The question is, where do we go from here?  And that’s where I think things get interesting.  The Romans fell apart (albeit in slow motion).  The Georgians responded with Evangelicalism.  Victorian propriety didn’t spring out of nowhere.  It was a very direct, and religiously based, response to the debaucheries of the Georgian period.  While Jane Austen demonstrates that the Georgian era always had a core of middle class moralists, it took the Victorians to elevate that morality to a national doctrine.

America’s path was a bit different.  America, as a frontier country that had fought a revolution steeped in Protestant doctrine never had the Georgian cultural experience, although it also embraced Evangelicalism.  (America, too, had giant revival meetings.)  It was, simply, a more moral county in the 1700s, so it didn’t need to have a Victorian cultural backlash in the 1800s.

However, America had her own severe problem in the 1800s, and that was alcoholism.  In the early to mid 19th Century, Johnny Appleseed wasn’t out there planting Golden Delicious and Fuji applies.  Instead, he was planting trees with apples specifically selected to make hard cider, a strong alcoholic drink.  And in the Wild West, the saloons weren’t cute places with sassy showgirls.  They were centers of exceptionally hard drinking and truly pathetic prostitution.

The temperance movement, rather than being a sour-faced movement of small-minded women dedicated to destroying men’s fun was, instead, a direct response to an unprecedented wave of enormously destructive alcoholism.  That women spearheaded the movement was unsurprising, since it was they who were at the mercy of alcoholic men who raped them, beat them and left them alone to raise children in a pre-birth control age.

Prohibition, the culmination of the temperance movement, brought its own crime problems in its wake.  Nevertheless, Prohibition did work insofar as its goal was to break the back of the drinking culture that was destroying America.  We drink today, but not as we drank then.  In that way, is was a successful Constitutional experiment.

Bottom line:  when debauchery takes over, society’s either collapse completely (as did Rome, which was unable to defend itself), or they take remedial steps (witness 19th Century  England and late-19th and early-20th Century America).  The question today is what will happen in Europe (and, specifically, England) and America.  Both countries are struggling with internal cultural collapse and external enemies.

If I was a betting woman, I would say that England will yield, both internally and externally, to Islam.  Externally, Islam will use bombs and guns to take over the country.  Internally, an exhausted population will be grateful for the moral constraints Islam imposes on an out-of-control population.  Religious prohibitions against alcohol will seem like a good thing, and the country, bounded on one side by debauchery and on the other side by guns and bombs, will willingly take on all the other limitations Islam imposes on formerly free populations.

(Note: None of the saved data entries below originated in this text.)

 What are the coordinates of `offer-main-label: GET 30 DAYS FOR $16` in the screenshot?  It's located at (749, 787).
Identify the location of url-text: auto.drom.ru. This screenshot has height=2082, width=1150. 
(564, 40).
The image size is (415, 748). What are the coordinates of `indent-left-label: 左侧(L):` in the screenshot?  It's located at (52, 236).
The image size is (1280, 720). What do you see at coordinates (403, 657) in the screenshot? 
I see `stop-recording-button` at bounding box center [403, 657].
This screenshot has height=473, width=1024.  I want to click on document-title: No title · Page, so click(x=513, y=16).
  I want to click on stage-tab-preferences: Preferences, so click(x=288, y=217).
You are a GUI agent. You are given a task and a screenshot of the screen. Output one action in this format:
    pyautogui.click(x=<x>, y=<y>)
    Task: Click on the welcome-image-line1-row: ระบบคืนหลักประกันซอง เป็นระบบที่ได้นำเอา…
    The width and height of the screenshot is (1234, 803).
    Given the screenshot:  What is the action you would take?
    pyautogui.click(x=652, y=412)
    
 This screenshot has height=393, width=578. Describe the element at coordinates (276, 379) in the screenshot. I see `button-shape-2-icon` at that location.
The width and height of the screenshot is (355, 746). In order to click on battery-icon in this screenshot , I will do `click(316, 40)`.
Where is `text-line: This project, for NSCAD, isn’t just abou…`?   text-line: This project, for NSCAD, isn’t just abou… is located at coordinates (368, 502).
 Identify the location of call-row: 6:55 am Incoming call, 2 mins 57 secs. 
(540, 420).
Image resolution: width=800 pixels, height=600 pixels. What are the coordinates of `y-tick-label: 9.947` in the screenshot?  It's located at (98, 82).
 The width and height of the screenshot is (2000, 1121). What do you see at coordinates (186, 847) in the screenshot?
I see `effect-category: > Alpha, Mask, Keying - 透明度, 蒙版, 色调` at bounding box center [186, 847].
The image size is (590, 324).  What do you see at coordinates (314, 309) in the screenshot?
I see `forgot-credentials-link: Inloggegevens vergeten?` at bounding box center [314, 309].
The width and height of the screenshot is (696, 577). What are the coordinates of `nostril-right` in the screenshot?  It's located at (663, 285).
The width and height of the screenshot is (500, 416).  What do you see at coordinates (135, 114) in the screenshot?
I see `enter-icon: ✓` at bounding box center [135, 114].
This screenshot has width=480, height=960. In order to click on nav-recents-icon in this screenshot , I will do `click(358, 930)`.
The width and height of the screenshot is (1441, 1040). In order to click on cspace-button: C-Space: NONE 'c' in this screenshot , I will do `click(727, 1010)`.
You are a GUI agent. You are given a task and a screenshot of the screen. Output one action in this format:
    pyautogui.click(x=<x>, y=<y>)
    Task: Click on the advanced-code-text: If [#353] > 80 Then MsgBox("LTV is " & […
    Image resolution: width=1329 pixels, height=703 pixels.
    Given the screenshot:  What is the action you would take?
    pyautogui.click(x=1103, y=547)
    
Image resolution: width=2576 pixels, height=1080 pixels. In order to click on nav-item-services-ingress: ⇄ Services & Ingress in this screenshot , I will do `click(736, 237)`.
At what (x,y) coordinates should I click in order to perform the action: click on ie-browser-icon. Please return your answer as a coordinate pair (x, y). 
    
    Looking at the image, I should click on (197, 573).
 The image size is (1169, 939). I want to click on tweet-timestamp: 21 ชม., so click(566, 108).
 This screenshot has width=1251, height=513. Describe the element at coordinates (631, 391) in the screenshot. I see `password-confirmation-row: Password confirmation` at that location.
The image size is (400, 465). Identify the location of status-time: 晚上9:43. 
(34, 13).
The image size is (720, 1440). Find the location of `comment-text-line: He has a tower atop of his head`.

In America, I think we’ll go the other way:  It won’t be Islam that destroys us, but Christianity that saves us.  I make this prediction as a Jewish woman who trusts that her Christian fellow-Americans will continue to believe in religious freedom.  This means that I don’t imagine a theocracy, with militant Christians taking over Washington at gun point.  I simply believe that Americans will look at what’s happening around them, and take refuge in traditional religious morality — and in this country, traditional religious morality is predominantly Christian.

Of course, America’s problems won’t end with a strong public resurgence of Judeo-Christian religious values.  With Europe almost certainly having collapsed before Islam, the external hostility directed at America will be overwhelming.  On the other hand, if America finds its hardcore Protestant roots, it can stand strong against that pressure.